Test containers should no longer need to check out repos and/or upload results to GCS. Sidecar containers will do this for you.
@fejta I apologize for the delay on this. I started a PR at https://github.com/GoogleCloudPlatform/oss-test-infra/pull/93, which is probably wrong 馃檮 but it's a start! Let me know what's missing...
oss-test-infra/prow/prowjobs)?@scottilee Kubeflow already has a Kubernetes cluster in project kubeflow-ci which we use for testing purposes. So I believe with the new approach the goal would be to have prow schedule the jobs for Kubeflow on that instance. I'm not sure what we need to do to make that happen. I suspect we need to install some CRs and other infra on our test cluster.
Given that we are getting close to 0.7 we might want to be careful not make an infra changes that could inhibit us releasing on time.
@jlewi can I either get access to the kubeflow-ci project or can you create the test-pods namespace and generate the cluster values according to the directions here https://github.com/GoogleCloudPlatform/oss-test-infra/pull/93#issuecomment-535367394.
If you need access to the CI cluster please join this group.
https://github.com/kubeflow/internal-acls/blob/master/ci-team.members.txt
Lets proceed cautiously in terms of moving our prow infrastructure because we are getting ready to do a release and don't want to disrupt our test infra.
@scottilee opened up kubeflow/testing#475 to track changes to our test infra. I will run mkbuild-cluster as soon as I can.
Issues go stale after 90d of inactivity.
Mark the issue as fresh with /remove-lifecycle stale.
Stale issues rot after an additional 30d of inactivity and eventually close.
If this issue is safe to close now please do so with /close.
Send feedback to sig-testing, kubernetes/test-infra and/or fejta.
/lifecycle stale
/remove-lifecycle stale
Both https://github.com/kubernetes/test-infra/pull/16898 and are https://github.com/kubernetes/test-infra/pull/16906 merged. Can we close this issue?
Issues go stale after 90d of inactivity.
Mark the issue as fresh with /remove-lifecycle stale.
Stale issues rot after an additional 30d of inactivity and eventually close.
If this issue is safe to close now please do so with /close.

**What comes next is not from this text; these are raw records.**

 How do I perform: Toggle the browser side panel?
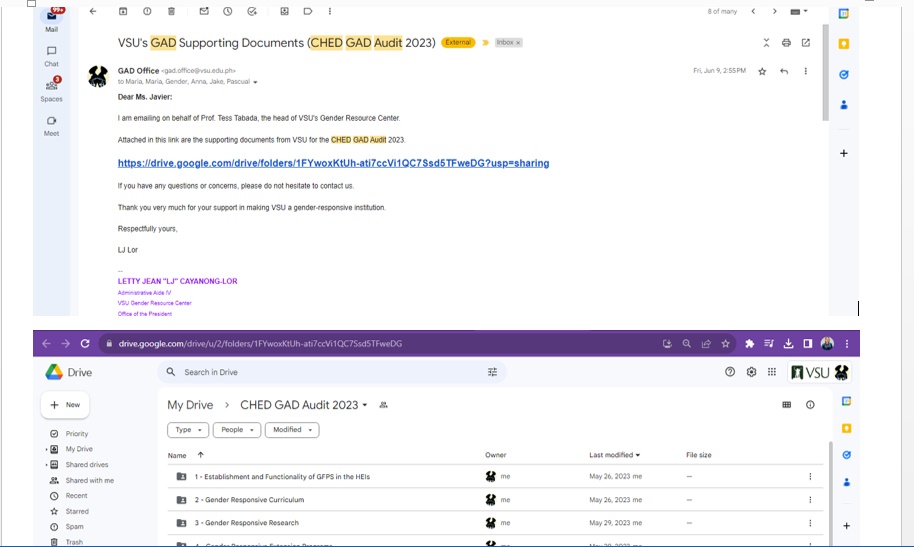[807, 344]
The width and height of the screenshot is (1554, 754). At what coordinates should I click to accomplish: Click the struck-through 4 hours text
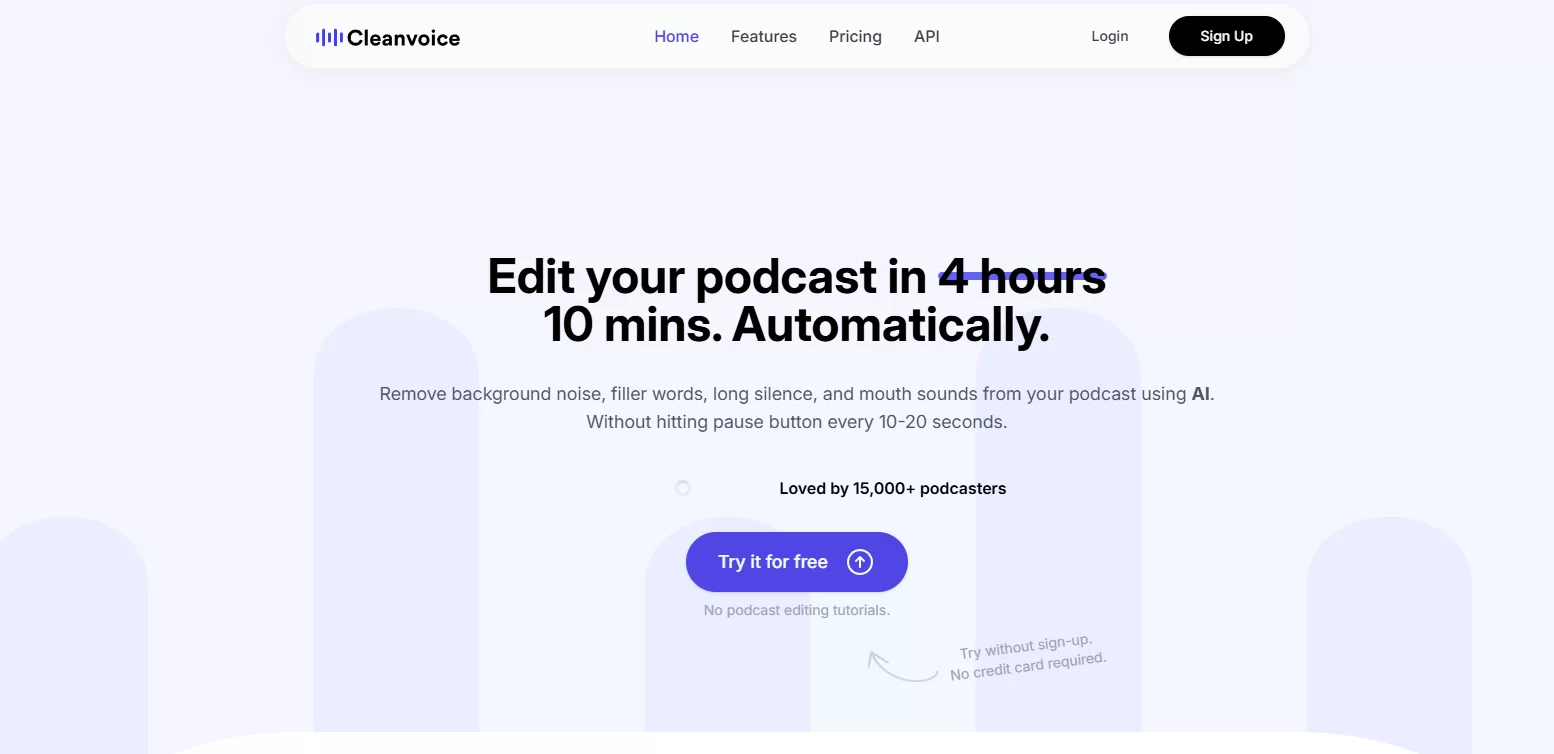(1022, 277)
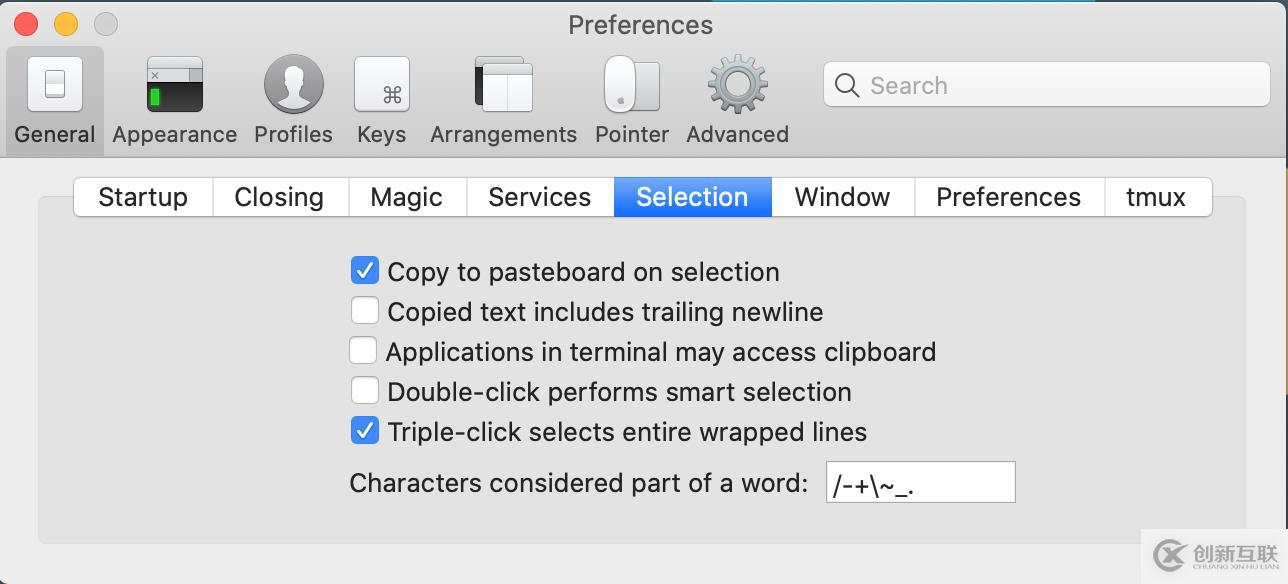
Task: Enable copied text includes trailing newline
Action: point(365,310)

Send feedback to sig-testing, kubernetes/test-infra and/or fejta.
/lifecycle stale
/lifecycle frozen
I believe the first part was merged:
kubernetes/test-infra#16898
Here's the doc @clarketm put together: https://docs.google.com/document/d/17sA-rRBe30bM034nL353CgrXETfy2vMe2m_g_bB_ILY/edit#
I believe per the doc Kubeflow is now using its own build cluster; i.e. the prow jobs run inside a kubeflow owned cluster.
So I believe the next part of the migration is to move from the CNCF/kubernetes prow control plane to the GCP/kubernetes control plane
/assign @Bobgy
I'll try to push this forward moving to GCP/oss-test-infra, so that Kubeflow maintainers can be added as approvers.
I have coordinated with gcp oss prow team and will start the migration this week.
/cc @chaodaiG @jlewi @chensun
I'll put progress log here.
Add @google-oss-robot as kubeflow org admin: https://github.com/kubeflow/internal-acls/pull/418
UPDATE: there's a permission issue on gcp oss prow side.
We are currently blocked by resolving that first.